If you don't like the law, that's your problem. There's a lengthy, but available, process for you to get it changed or neutered.
6:13 : But CRT will take us over the edge. CRT lacks accountability for actual black slave owners and black slave traders. You get that FACT into CRT studies then we can talk.
I am fine with anyone if you apply cat and dog rules equally.
I loathe my neighbors escape artist dog.
Gets in my trash, digs up my flowers, watched him assault a baby rabbit last spring...could be feral for all I know.
I suppose the consensus here is that I should be able to murder him with out consequence.
Sign me up.
"Gets in my trash, digs up my flowers..." you should dispatch that animal, not unlike a large rodent or possum.
"murder" is the killing of a human. Murder should never be without consequence. Dispatching a nuisance animal, sure, no consequences.

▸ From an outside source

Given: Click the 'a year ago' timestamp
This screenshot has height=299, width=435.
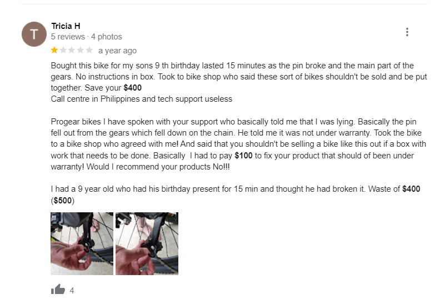Looking at the screenshot, I should pyautogui.click(x=117, y=51).
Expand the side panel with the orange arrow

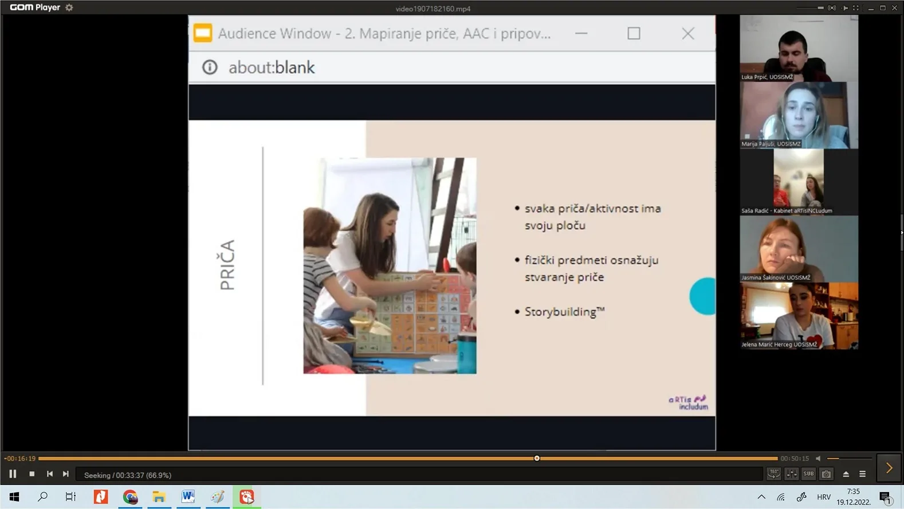point(889,468)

If I EVER see ANYONE harming an animal in ANY WAY, YOU WILL DIE. Your body will never be found. I'm not kidding. I will tie you up somewhere, first, and torture the shit out of you for a week or so. Then I will kill you in the slowest, most painful way imaginable. This is NOT A JOKE. Just hope that I, or no one sees yoy. THINK about having your hands and feet and genitals cut off, with a dull knife, and no anesthetic.I will gouge out your wyeballs with a screwdriver. All of these removed parts will be available to you, should you get hungry, after a week or two. I will even don them with the salad dressing of your choice. So the next time you think about harming a cat, dog, or any animal, remember me in the back of your mind. Hope that no one sees you, calls the police, and your name is published, somewhere. Yes, I probably will not witness it, but just think about that chance, even slight, that I do. Call me whatever you want. "Crazy," a "savage," whatever. I could CARE—LESS. Believe me. Just remember my warning (or "PROMISE) to you. Just HOPE that no one sees you, that your friend whom you told tells nobody, that your boyfriend/girlfriend, when you break up, or spouse who eventually divorces you, NEVER utters this information - of what you did. And it gets back to me. Ask yourself, first.. "Is this worth it?" If you go through with it, always be scared wherever you go. Let every knock at your door scare the hell out of you. You will need to ALWAYS be extremely scared of the repercussions. Remember - "Is it worth it?" you must ask yourself.